En meses o años la sociedad francomacorisana ha sido testigos de hechos trágicos que han enlutado a numerosas e importantes familias, en su mayoría atribuido a falta de medidas preventivas proveniente de la Jefatura de la Policía.
Al arribo otra vez a la Dirección Regional Noreste de la Policía del general Orison Olívense Minaya, caen a su espalda retos de suma importancia, es el caso de reducir al mínimo los actos delictivos, los puntos de venta y consumo de drogas y los ruidos innecesarios, que provienen de motocicletas de alto cilindraje hasta conducida por menores de edad.
Para el nuevo comandante enfrentar esas y otras situaciones que se llevan vidas jóvenes, tendrá que contar con el apoyo de los funcionarios del Ministerio Público, las autoridades políticas del Gobierno de Luis Abinader y del propio Director General de la Policía, mayor general Ernesto Rodríguez García.

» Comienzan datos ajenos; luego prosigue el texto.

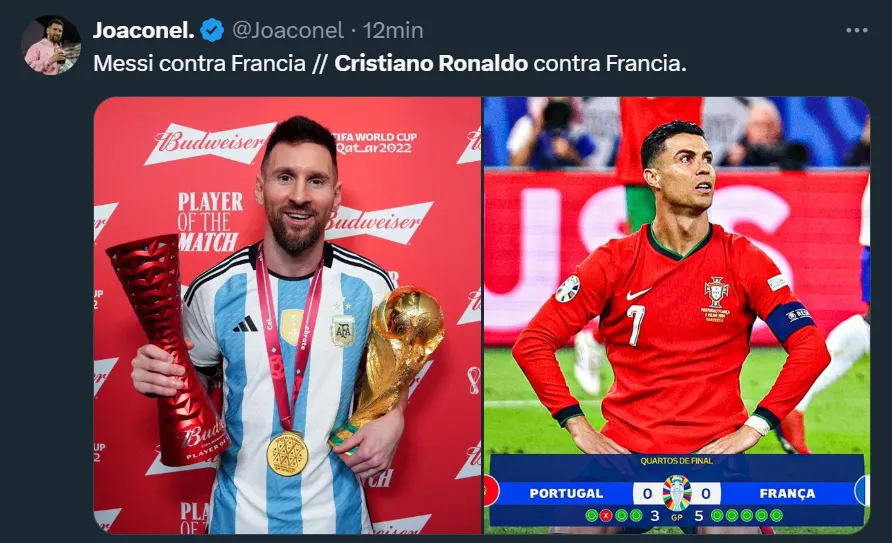
Task: Click the Player of the Match text
Action: [x=210, y=222]
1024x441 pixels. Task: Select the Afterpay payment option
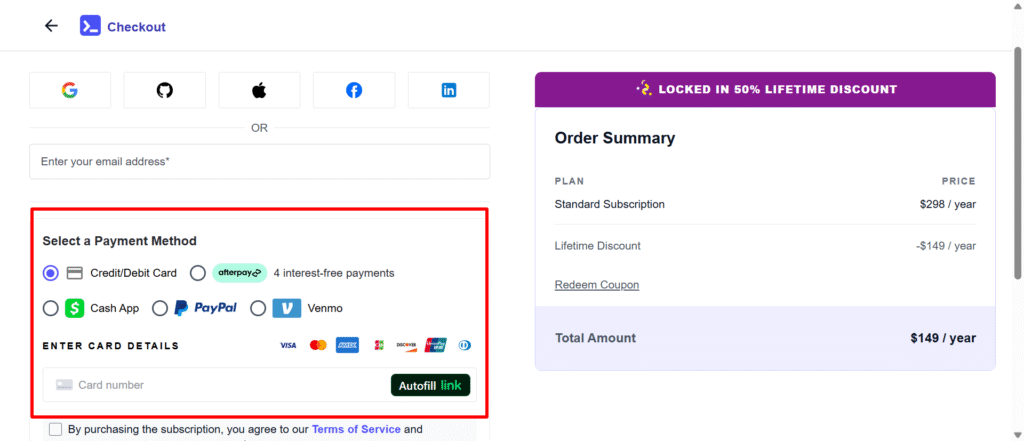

Si el general Olívense Minaya logra afinar serios trabajos con la Procuradora Fiscal, licenciada Smaily Rodríguez, la Gobernadora Civil de Duarte, licenciada Xiomara Cortés y líderes del Movimiento Popular, esta ciudad podría recuperar la seguridad y tranquilidad de cada ciudadano.
En verdad los francomacorisanos no pueden seguir programando sus actividades de desarrollo en medio de hechos delictivos, que solo enriquecen los bolsillos de narcotraficantes y quienes lideran grupos delincuenciales, precisamente a la vista de oficiales de la Dirección Nacional de Control de Drogas (DNCD) y otras autoridades que se hacen indiferente.